Я жил в Америке год, писал большой сценарий, мой сын поступал на операторский факультет в Лос-Анджелесский киноинститут. И мне и ему нужен был вид на жительство в Америке. В Грузии шла гражданская война. Страна разделилась на поклонников Гамсахурдиа и его врагов. Я обманным путём вызвал сына из этого кровавого водоворота и увлёк его операторской профессией. Он замечательно фотографировал, прошёл два тура собеседования, всё шло замечательно. И тут эта не нужная уличная драка... 

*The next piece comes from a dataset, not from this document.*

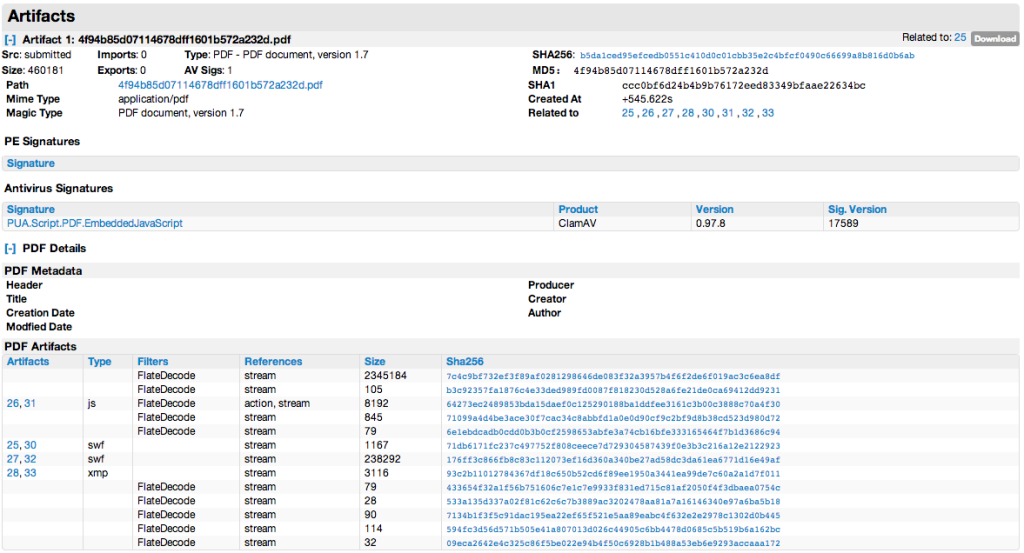
Task: Sort antivirus signatures by Sig. Version column
Action: coord(857,209)
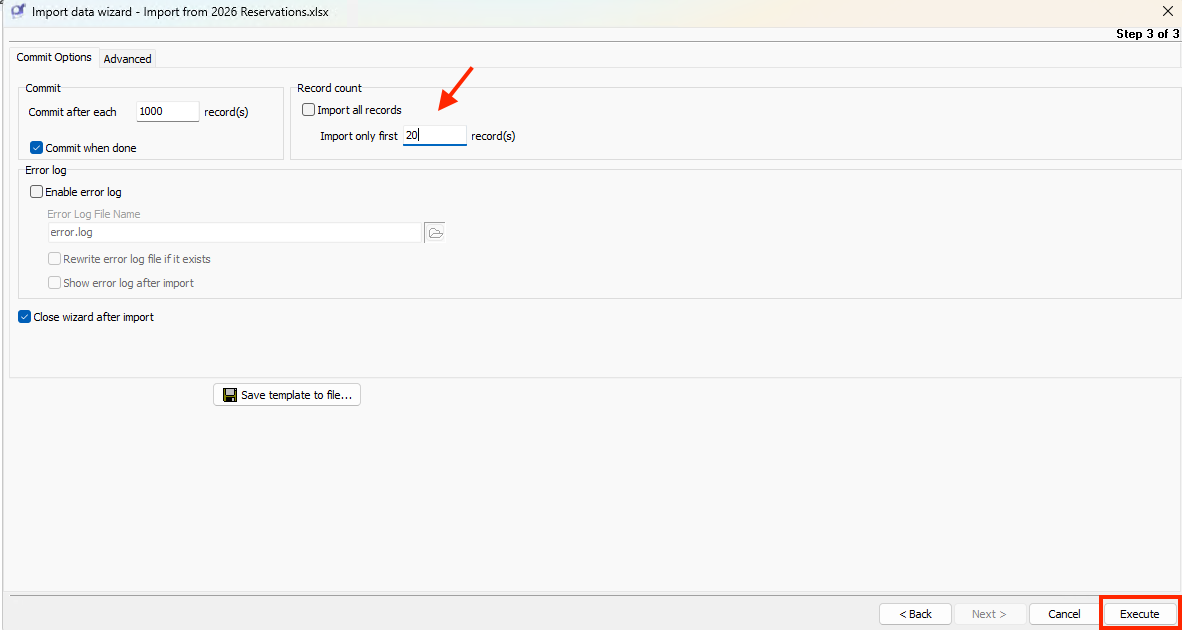
Task: Focus the Import only first records field
Action: [x=435, y=136]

Михаил провожал ночью девушку, она красивая мулатка. На подступах к её дому их остановили местные парни с банальным требованием: исчезнуть, чтобы больше его не видели здесь. Он не ушёл, а избил двоих. Подоспели ещё двое, подоспела полиция. Миша, увы, не из тихонь, кулаки у него сильные. Местные полицейские накатали на него обвинений тонну. Дело передали в суд. А через три недели получение вида на жительство с правом работы, учёбы и т.д. Человек, засветившийся в полиции, даже если его и оправдали, ни о каком виде на жительство не мог и думать. Строгость закона беспредельная. Не к кому обратиться за помощью. 

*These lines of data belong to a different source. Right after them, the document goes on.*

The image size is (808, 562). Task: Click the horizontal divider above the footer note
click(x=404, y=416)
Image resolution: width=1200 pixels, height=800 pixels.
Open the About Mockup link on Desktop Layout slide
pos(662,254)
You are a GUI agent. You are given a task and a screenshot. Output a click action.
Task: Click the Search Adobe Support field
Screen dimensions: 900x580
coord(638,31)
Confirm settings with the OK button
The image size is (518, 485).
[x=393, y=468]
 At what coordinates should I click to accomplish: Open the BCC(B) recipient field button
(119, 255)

То, что сын защищал девушку, что от него требовали повторять: я никогда не подойду к Эмме Браун, никогда, никогда. Он не повторил этот текст. Увидел кирпич и стал им сокрушать челюсти парней с бульвара Сансет. Я был в полном отчаянии. В тот год я получил один из литературных призов Америки – приз «Хартли и Мэрил». Я пошёл к ним в офис. Прелестная мисс Мэрил, звезда 40-х годов, еле двигала губами, чтобы не сбить выстроенную гримёром мозаику лица, прошептала: «Дорогой Ираклий, изъять дело из американского суда не может даже президент». Не двигая мышцами лица, она полчаса рассказывала про давние судебные дела, которые я не очень слушал, ожидая паузы, чтобы покинуть напудренную звезду 40-х.

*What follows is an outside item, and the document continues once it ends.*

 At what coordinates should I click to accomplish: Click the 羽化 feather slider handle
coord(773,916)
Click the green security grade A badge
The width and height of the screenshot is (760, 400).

И вот мы с Михаилом в городском суде Лос-Анджелеса, продираемся сквозь жаркую толпу в поисках зала № 34. Моё отчаяние растёт с каждым шагом. Вентиляторы работают, но без пользы. Вдруг… Я помню, как это написано у Булгакова в «Мастере и Маргарите», как из жаркого воздуха на Патриарших прудах, здесь он пах персиковым одеколоном, материализовалась огромная негритянка с ярко-голубыми глазами (ни до ни после я не встречал голубоглазых негритянок – мама, если бы была жива, велела бы писать вместо негритянки афроамериканка). Афроамериканка встала передо мной, улыбнулась голубыми глазами на чёрном лице и спросила: «Вы Квирикадзе?» Это было неожиданно. Я ответил: «Квирикадзе»… 

Она продолжила: «Судебное дело № 6130077 закрыто. Всюду вычеркнуто его присутствие, уничтожены все записи, все показания, все свидетельства… Скажите своему Михаилу, что он чист. Суд Соединённых Штатов Америки не имеет к нему никаких претензий». Я стою опешив. Не могу поверить тому, что услышал только что. Подошёл Михаил. Он поймал последние слова бирюзовоглазой американки. Женщина большая, громоздкая, но какая-то очень озорная. Увидев Михаила, открывшего от удивления рот, почему-то сказала: «Пчела залетит». «Можете идти домой», – добавила чёрная женщина, повернулась и ушла, точно испарилась за чьими-то спинами.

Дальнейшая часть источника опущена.